In my view, the primary bottleneck in current ME/CFS and Long COVID research may not be the choice of research directions (such as viral persistence, autoimmunity, etc.), nor the lack of new microscopic molecular discoveries, or even the absence of novel treatment methods.
The current situation is more akin to astronomy before Kepler – we might not be short of good theories, but we lack the precise, objective observational data needed to validate them, much like the detailed observations and records meticulously collected by Tycho Brahe. Specifically, we are acutely missing quantifiable tools and corresponding continuous data for certain symptoms (which may be driven by specific microscopic molecular mechanisms).
While 2-day CPET is undoubtedly a valuable approach, its limitations and narrow scope of application restrict its broader use. The ORC test, introduced in our preprint, shares conceptual commonalities with CPET (or 6MWT), but it transforms the traditional exercise load challenge into a hypoxic load challenge. We believe this method holds the promise of significantly improving the test's precision, patient tolerability, resistance to interference, and overall applicability.
By continuously plotting the data curve of ORC – an objective, singular indicator – we aim to clearly capture the dynamic changes in the lung's oxygen conversion capacity throughout the disease course.

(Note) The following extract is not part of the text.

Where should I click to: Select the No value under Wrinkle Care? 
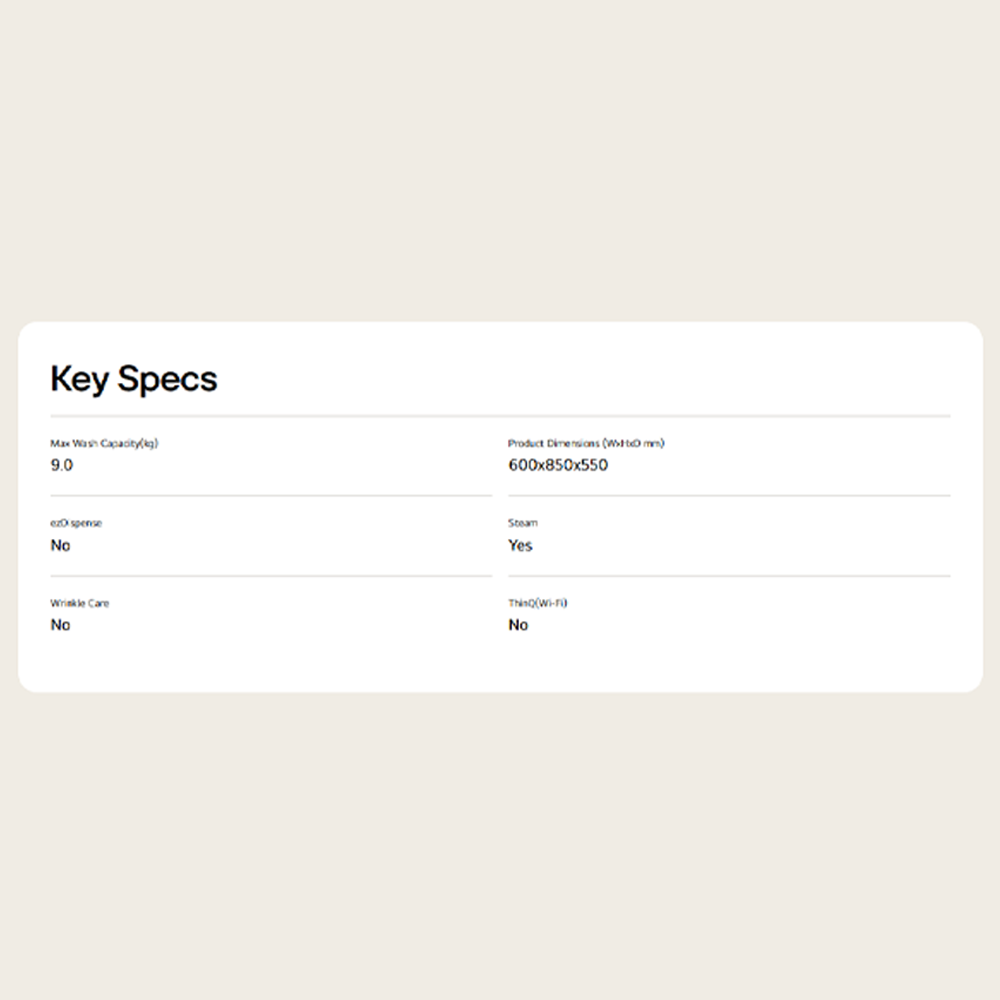click(x=61, y=625)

This can provide more precise, objective, and continuous testing data support for future research.
Although preliminary small-scale studies with the ORC test have yielded promising results (I'm happy to share the data if there's interest), I am not a professional researcher in this specific field, and therefore lack the capacity to further expand the test's scope. To fully realize the potential of this testing method, broader collaboration and resources are essential.
Here, I sincerely hope to engage in a comprehensive discussion about this testing method with all of you. My hope is that through collective wisdom, we can collaboratively uncover its utility and explore how to promote its wider application, ultimately contributing to new breakthroughs in the diagnosis and research of ME/CFS and Long COVID.

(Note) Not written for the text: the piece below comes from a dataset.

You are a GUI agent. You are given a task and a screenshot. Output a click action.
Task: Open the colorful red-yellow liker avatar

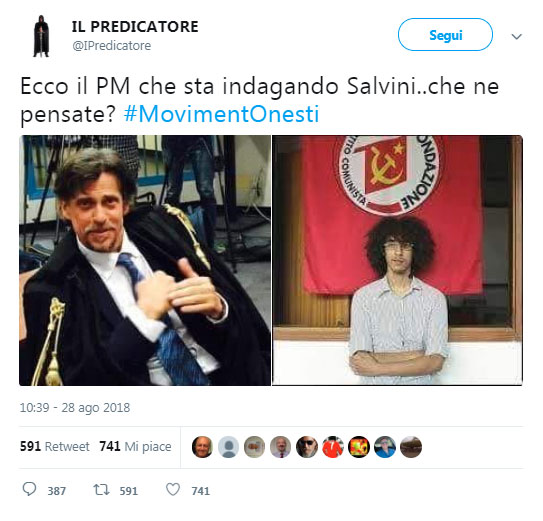pyautogui.click(x=359, y=447)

Thank you again for your attention and valuable insights!
 
While the testing conditions for the ORC method, as described in the preprint, might appear stringent, this is primarily for ensuring methodological standardization and rigor.
In practice, however, much simpler alternative approaches can be adopted for testing. For instance, if one resides in an area with significant altitude variations, such as near mountains, an individual could perform tests at different altitudes using just a fingertip pulse oximeter. This is because changes in altitude directly correspond to changes in oxygen concentration. Thus, altitude itself (or its corresponding oxygen concentration) can directly serve as the testing standard.
Furthermore, the explicit control of ventilation during the described test is also primarily for standardization. In real-world applications, this strict requirement can often be relaxed. Instead, simply performing resting tests after a period of adequate rest each time would suffice.
And should altitude variation not be a feasible option, there are indeed many other alternative methodologies that could be explored. I would be very happy to discuss these possibilities further with anyone interested.